◆ EXERCISE TEXT
⁂
Step #3 – Reflect on Your Interactions and Issues

Think back to the last time you had a run-in with your toxic co-worker. What was the topic of discussion? What were they doing? Were they in the middle of a big project that was getting close to the deadline? What was it exactly that rubbed you the wrong way? Taking the time to honestly reflect on your interactions helps you identify the real issues you have with the co-worker and what outside forces may be involved that affect their behavior. You also have to be honest about how your own actions could be adding to the problem.

 

Step #4 – Always Take the High Road

No matter whether the toxic co-worker is a bully or a perfectionist that loves to point out others mistakes, always take the high road. Don’t fall into their trap by reacting negatively to their behavior. Oftentimes this just reinforces their bad behavior and hurts your professional reputation. When faced with an uncomfortable situation meet every negative comment with a positive and kill them with kindness no matter how mean they are.

 

Step #5 – Get to Know Them Outside of Work

Who we are in the office is rarely who we are in our free time with family and friends. You may be surprised to find that an all-business, annoyingly robotic co-worker is actually a lot of fun outside of work. Or the basket case that’s always dropping the ball is taking care of an ill parent, which leaves them frazzled. Taking the time to get to know your testy co-worker can reveal the reasons behind their reactions.

 

Step #6 – Find a Common Bond

Another benefit to learning more about your co-worker’s personal life is that it gives you a chance to find a common bond. Sharing a personal interest or life experience helps to connect people on a deeper level. This connection leads to understanding, empathy and mutual respect.

 

Step #7 – Speak Up Instead of Letting Things Fester

If you internalize your issues you’ll be the one suffering, not the toxic co-worker. The longer you let things fester the more negativity will build up and affect your work. As we pointed out in last week’s post about building bridges instead of burning them, feelings of anger and resentment have a seriously negative impact on performance and productivity.

In the most respectful way possible bring up the issue with your testy co-worker. Do so one-on-one in a neutral, “safe” environment. It’s critical that the conversation is focused on resolution, so steer clear of passing judgment or blame. Keep things factual rather than opinionated, and let the person know that you’ve got their best interest in mind. Showing willingness to make adjustments yourself will go a long way to improving the relationship.
⁂
◆ EXERCISE SET
A – Restate word for word the part of the toxic co-worker advice starting with "Step #4 – Always" and going on through "mean they are.".
B – Answer these questions from the toxic co-worker advice:
(i) In Step #5, who might the co-worker who's always dropping the ball be taking care of?
(ii) In Step #6, what three things does a deeper connection lead to?
(iii) In Step #7, in what kind of setting should you bring up the issue?
C – Extend the toxic co-worker advice, picking up after its last sentence.
The items have nothing to do with the toxic co-worker advice.
⁂
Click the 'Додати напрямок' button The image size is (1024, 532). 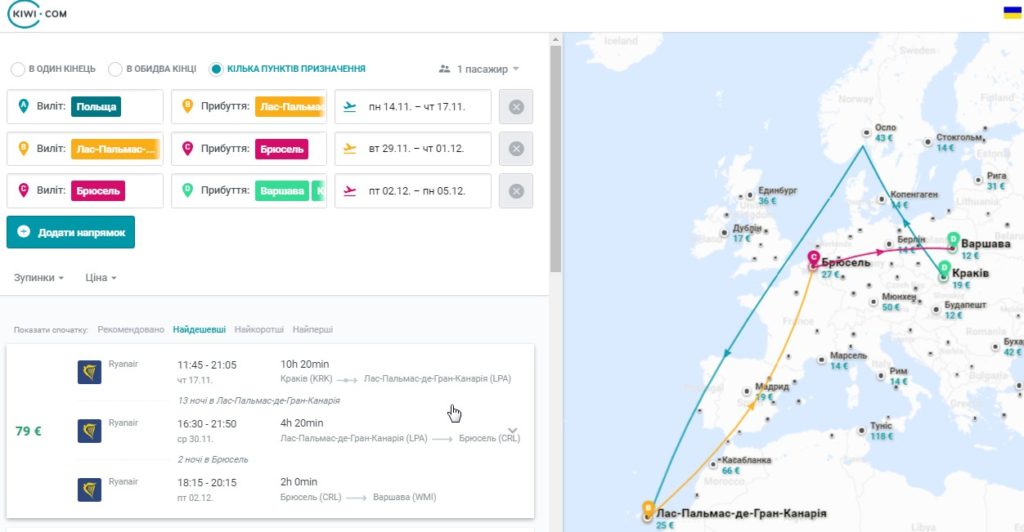(71, 232)
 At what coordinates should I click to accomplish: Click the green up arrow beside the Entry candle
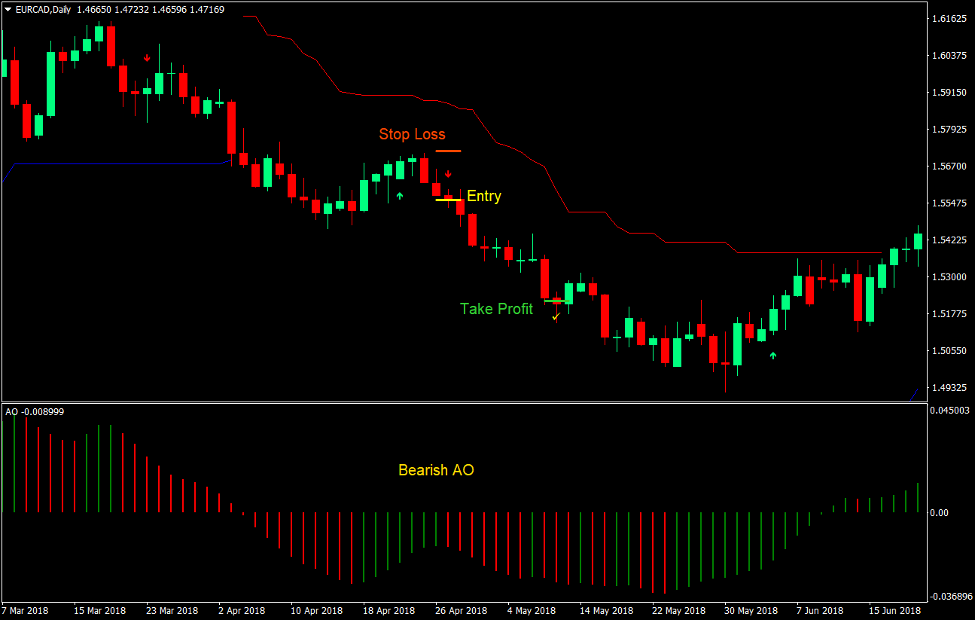coord(399,196)
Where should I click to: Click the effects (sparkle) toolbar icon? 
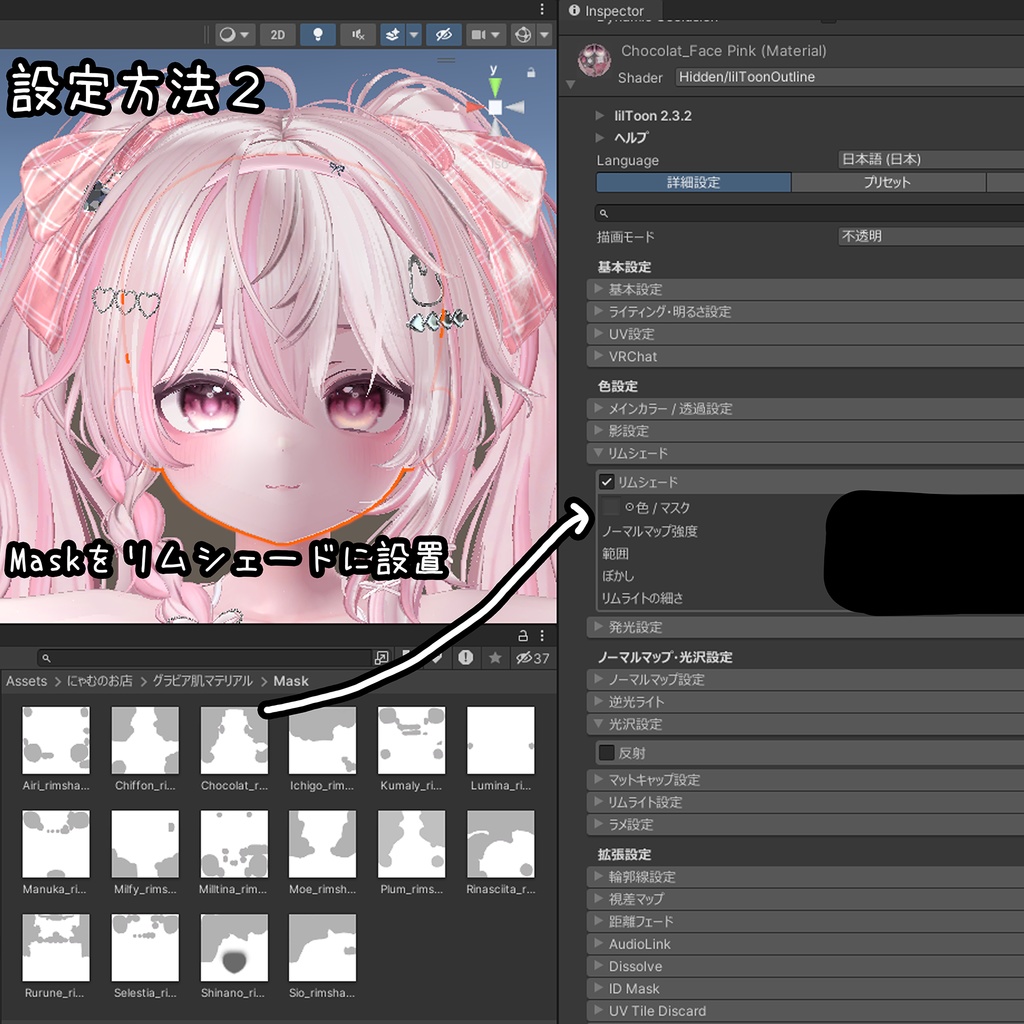point(395,34)
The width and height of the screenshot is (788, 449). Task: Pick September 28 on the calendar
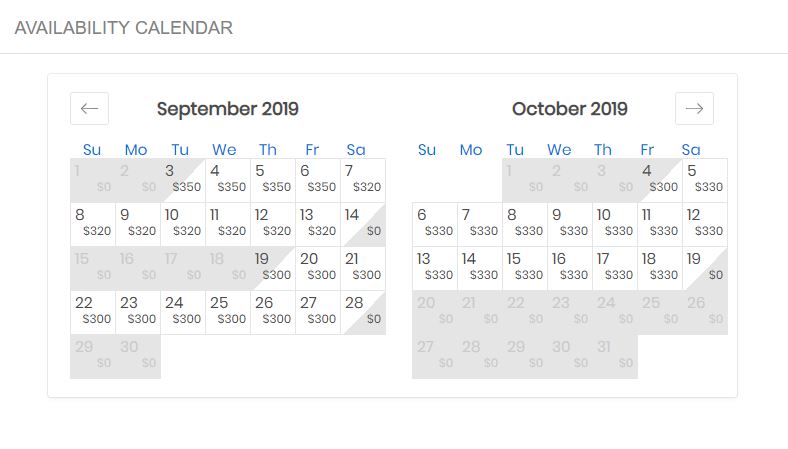pos(362,313)
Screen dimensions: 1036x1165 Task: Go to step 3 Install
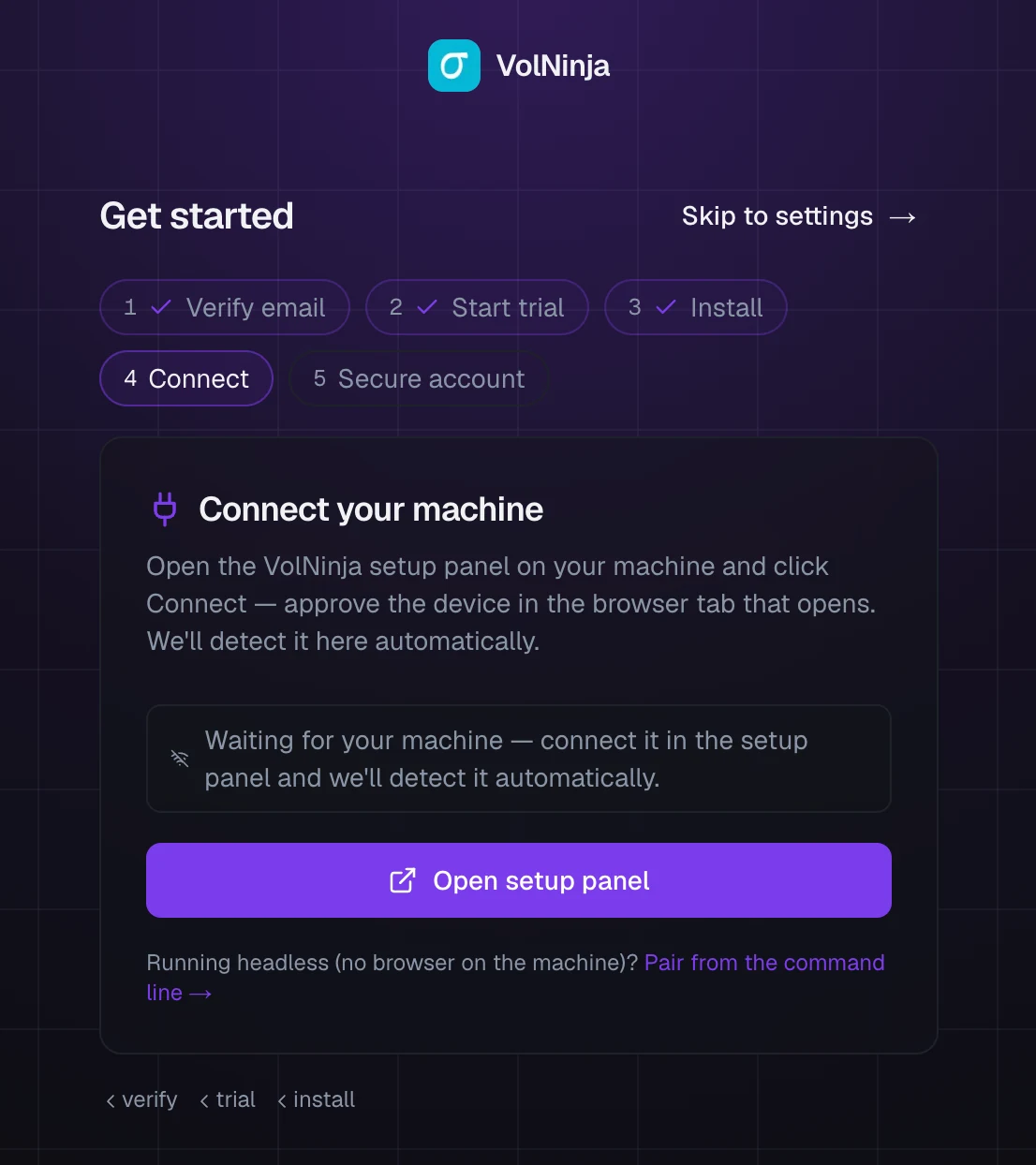(x=696, y=307)
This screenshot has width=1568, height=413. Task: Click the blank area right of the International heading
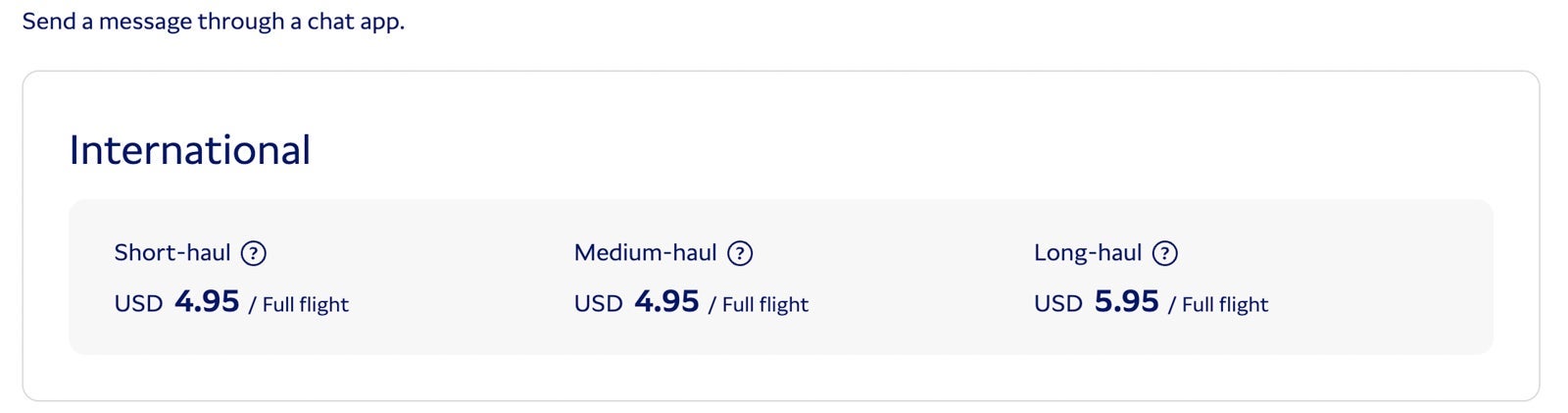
⁂
◆ ANSWERS TO THIS EXERCISE
A –
Step #4 – Always Take the High Road

No matter whether the toxic co-worker is a bully or a perfectionist that loves to point out others mistakes, always take the high road. Don’t fall into their trap by reacting negatively to their behavior. Oftentimes this just reinforces their bad behavior and hurts your professional reputation. When faced with an uncomfortable situation meet every negative comment with a positive and kill them with kindness no matter how mean they are.

B –
(i) An ill parent.
(ii) Understanding, empathy and mutual respect.
(iii) One-on-one in a neutral, "safe" environment.

C –
 

Step #8 – Avoid Workplace Complaining and Cattiness

The last thing you want is to become the difficult co-worker yourself by constantly complaining about others. If you get caught gossiping about your toxic co-worker it will also erode any trust that was built after your one-on-one conversation. Another reason to avoid the office gossip is mob mentality. Sometimes your minor hang-ups with someone else can be amplified if others feel the same way.

 

Step #9 – Help Foster a Team Environment

When people feel like a part of a whole rather than an individual piece they tend to play a lot nicer. Speak with management about fostering a team environment. Making it clear to everyone that the mentality of success depending on all employees has a way of getting people to work together instead of against each other. This camaraderie is an instant relationship booster that gives you a common goal. Instead of looking at you as competition the toxic co-worker will look at you as a teammate.

 

Step #10 – Minimize Contact If Needed

Workplace Bullying Institute founder Gary Namie believes that it is very difficult for a true bully to change their ways. If all else fails, practice avoidance. Move your desk or its position, adjust your work schedule, or skirt the break room when they’re eating lunch.

 

Our relationships grow and develop every day for better or worse. If you’ve tried the steps above without making any headway it’s time to take the matter up the chain of command for the sake of the entire team.